→ Data in this exercise
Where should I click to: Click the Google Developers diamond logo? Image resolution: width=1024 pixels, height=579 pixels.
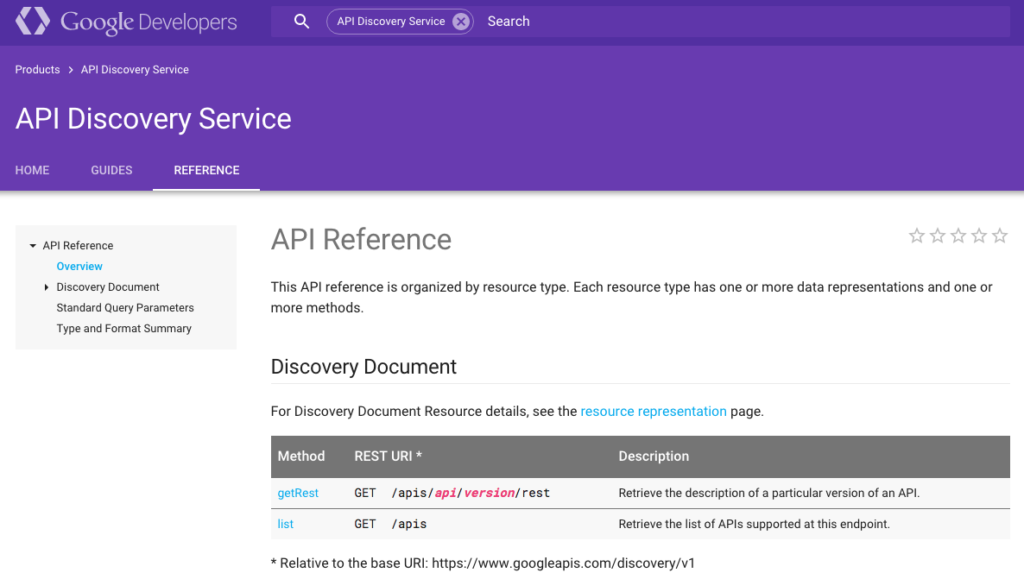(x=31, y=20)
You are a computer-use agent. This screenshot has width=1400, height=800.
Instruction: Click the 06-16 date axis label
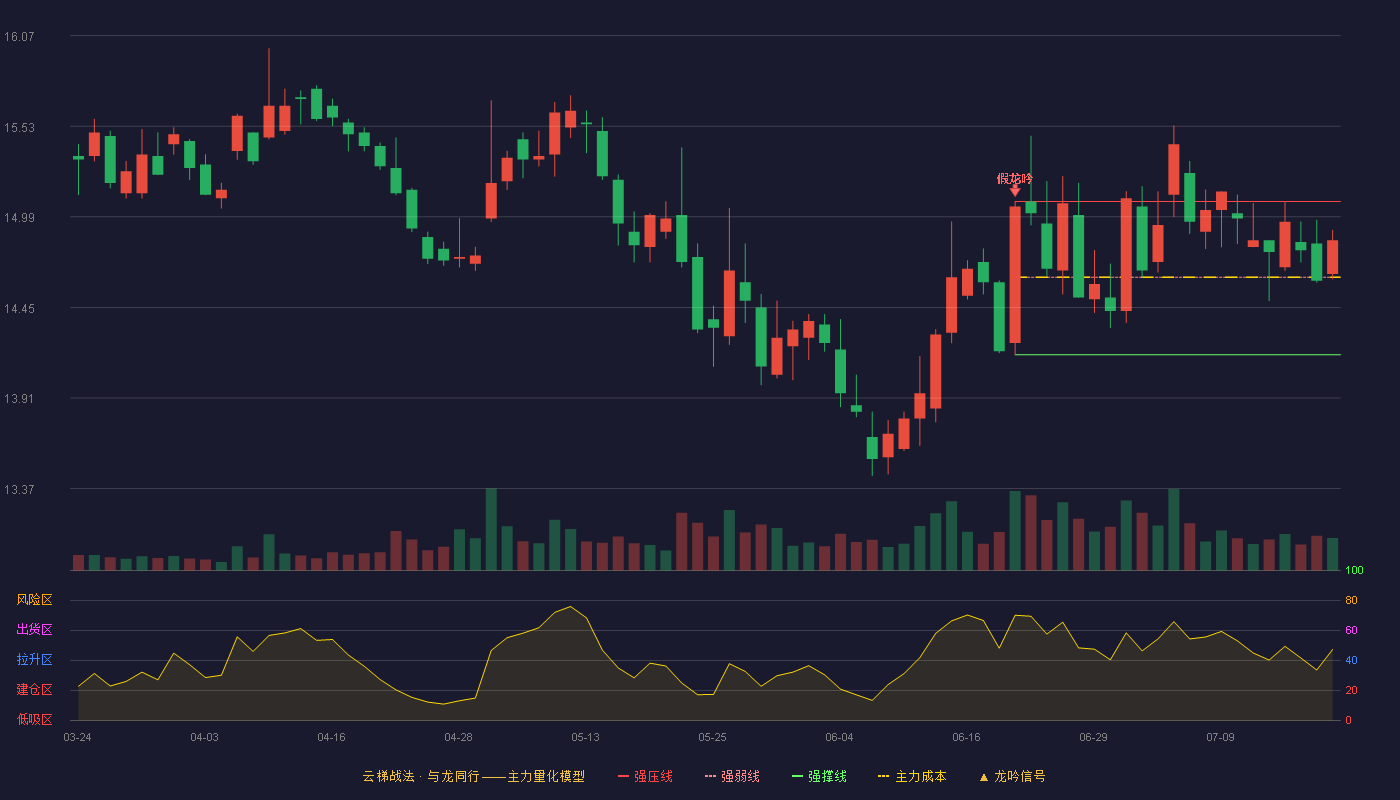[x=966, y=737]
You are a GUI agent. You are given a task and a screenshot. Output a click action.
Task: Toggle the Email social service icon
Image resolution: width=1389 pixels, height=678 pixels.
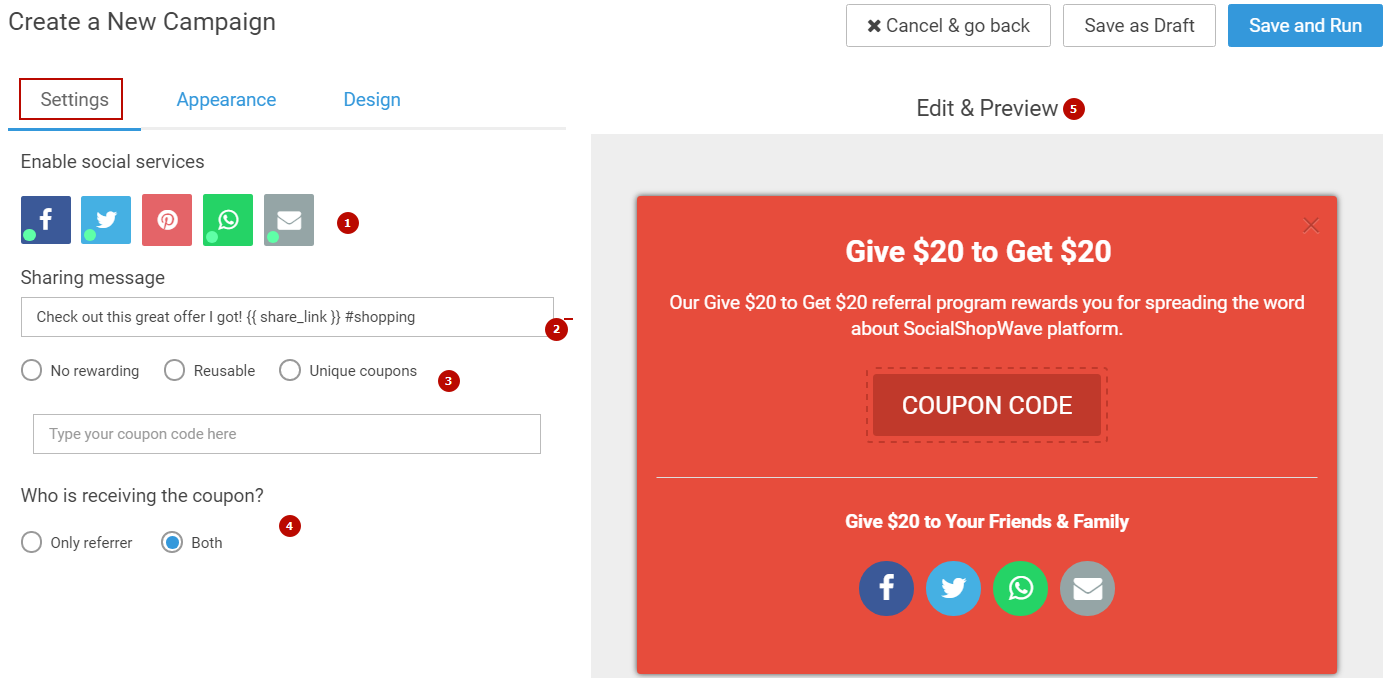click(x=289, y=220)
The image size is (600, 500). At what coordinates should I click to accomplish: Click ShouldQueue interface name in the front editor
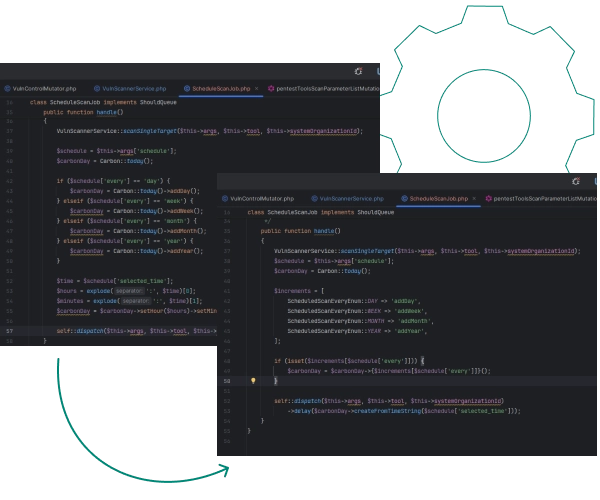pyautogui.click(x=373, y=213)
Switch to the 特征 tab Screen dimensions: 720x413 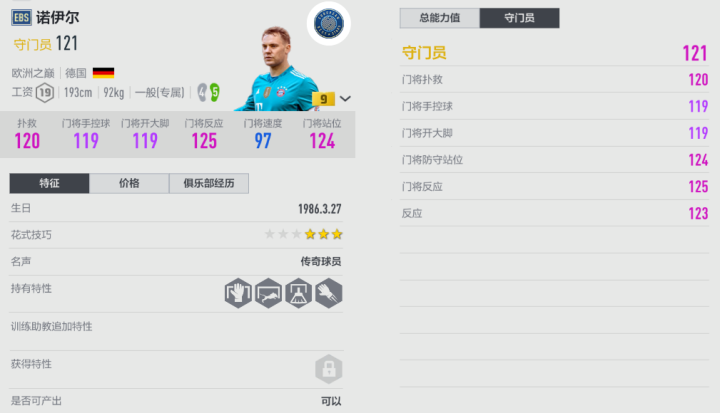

→ Exercise prompt
Copy exactly, leaving out pictures, the lines from the line containing "The image size" through the last line of the records.

→ Reply to the exercise
The image size is (600, 500). At what coordinates should I click to accomplish: Click ShouldQueue interface name in the front editor
pyautogui.click(x=373, y=213)
Switch to the 特征 tab Screen dimensions: 720x413 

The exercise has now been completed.